Posted on:2009-01-07Degree:Ph.DType:Dissertation
University:The Florida State UniversityCandidate:Norton, Jonathan DFull Text:PDF
GTID:1444390002492496Subject:Biology
Abstract/Summary:
A class of hierarchical Bayesian models is introduced for adverse birth outcomes such as preterm birth, which are assumed to follow a conditional binomial distribution. The log-odds of an adverse outcome in a particular county, logit(pi), follows a linear model which includes observed covariates and normally-distributed random effects. Spatial dependence between neighboring regions is allowed for by including an intrinsic autoregressive (IAR) prior or an IAR convolution prior in the linear predictor. Temporal dependence is incorporated by including a temporal IAR term also. It is shown that the variance parameters underlying these random effects (IAR, convolution, convolution plus temporal IAR) are identifiable. The same results are also shown to hold when the IAR is replaced by a conditional autoregressive (CAR) model.
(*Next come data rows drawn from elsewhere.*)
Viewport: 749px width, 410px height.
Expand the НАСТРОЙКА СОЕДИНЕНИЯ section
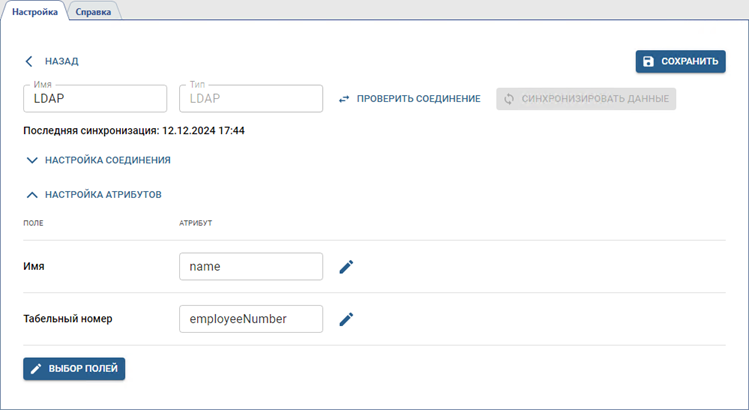tap(107, 160)
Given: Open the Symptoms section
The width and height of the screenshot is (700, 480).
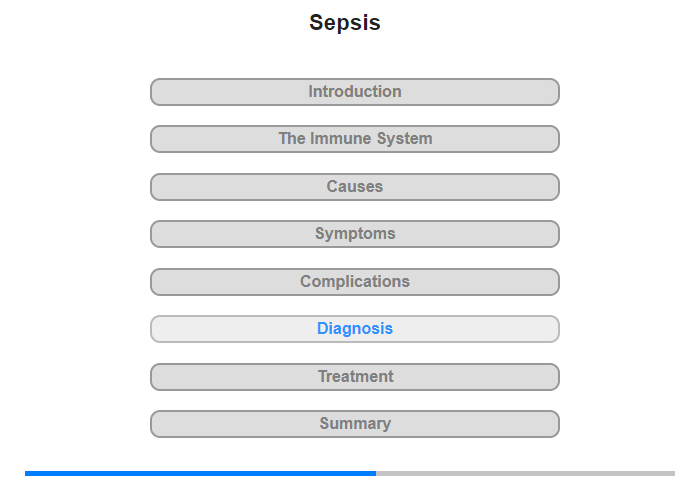Looking at the screenshot, I should point(355,234).
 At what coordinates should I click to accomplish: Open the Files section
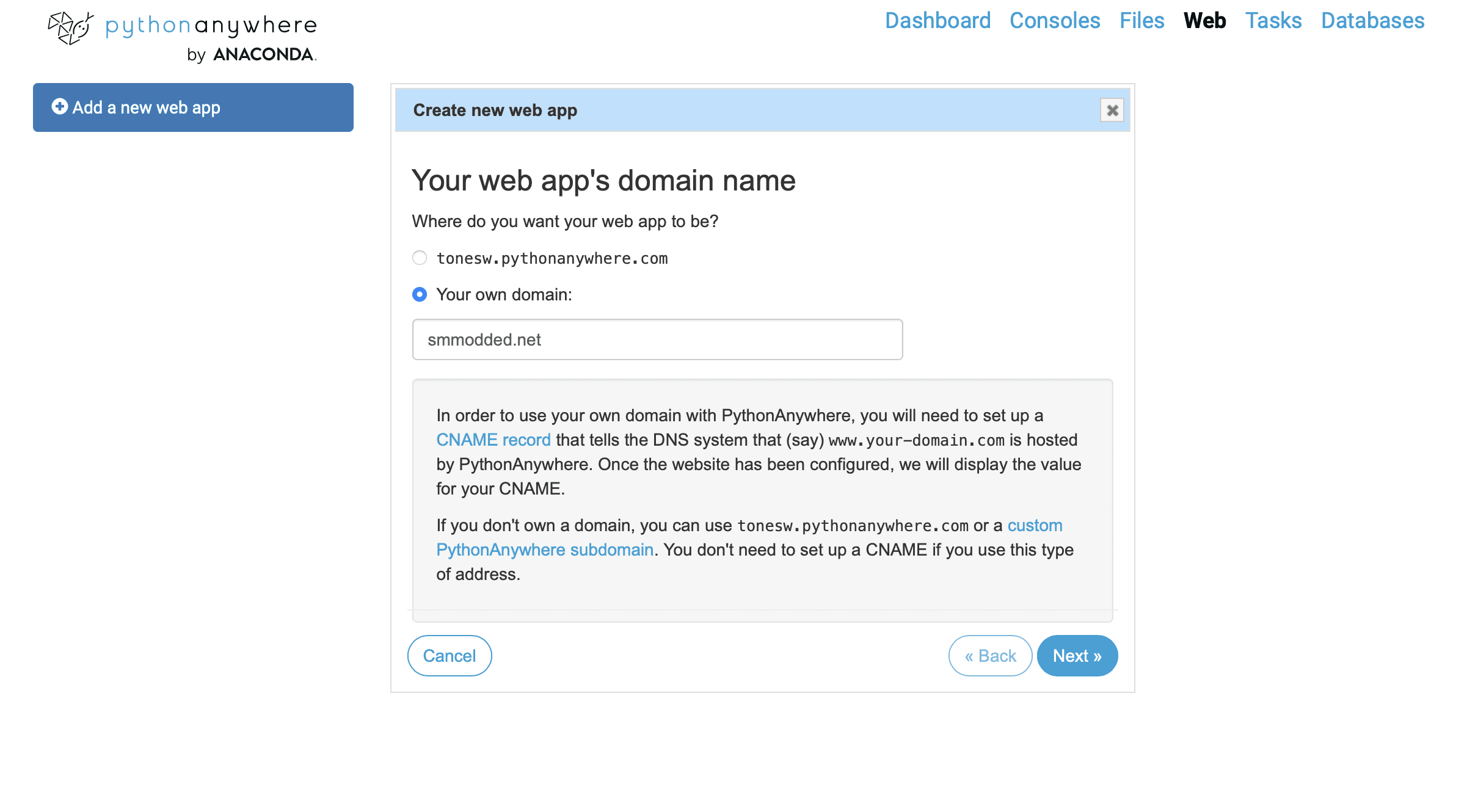1141,21
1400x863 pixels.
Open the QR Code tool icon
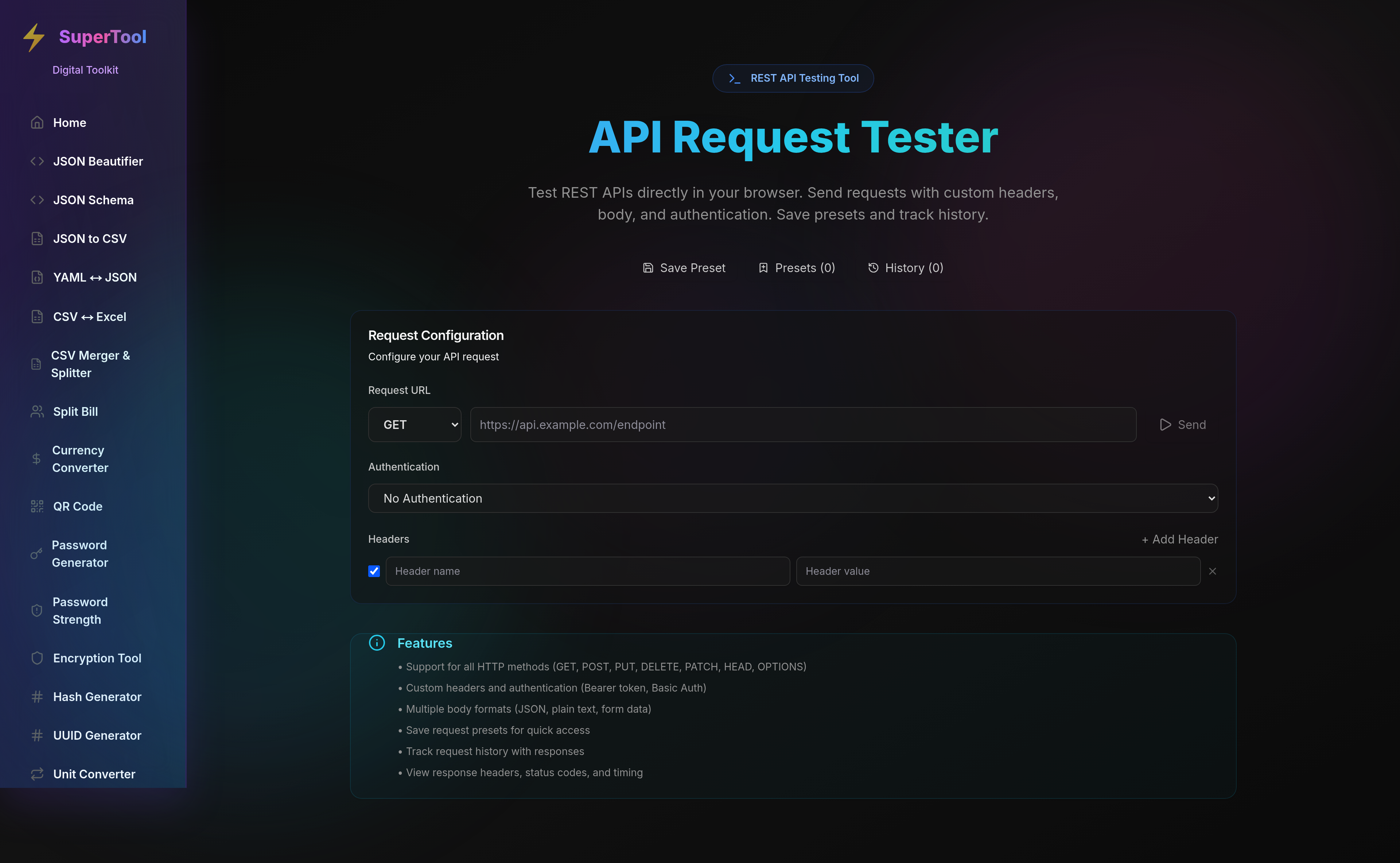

Furthermore, properties of the CAR parameter rho are explored. The Deviance Information Criterion (DIC) is considered as a way to compare spatial hierarchical models. Simulations are performed to test whether the DIC can identify whether binomial outcomes come from an IAR, an IAR convolution, or independent normal deviates. Having established the theoretical foundations of the class of models and validated the DIC as a means of comparing models, we examine preterm birth and low birth weight counts in the state of Arkansas from 1994 to 2005. We find that preterm birth and low birth weight have different spatial patterns of risk, and that rates of low birth weight can be fit with a strikingly simple model that includes a constant spatial effect for all periods, a linear trend, and three covariates. It is also found that the risks of each outcome are increasing over time, even with adjustment for covariates.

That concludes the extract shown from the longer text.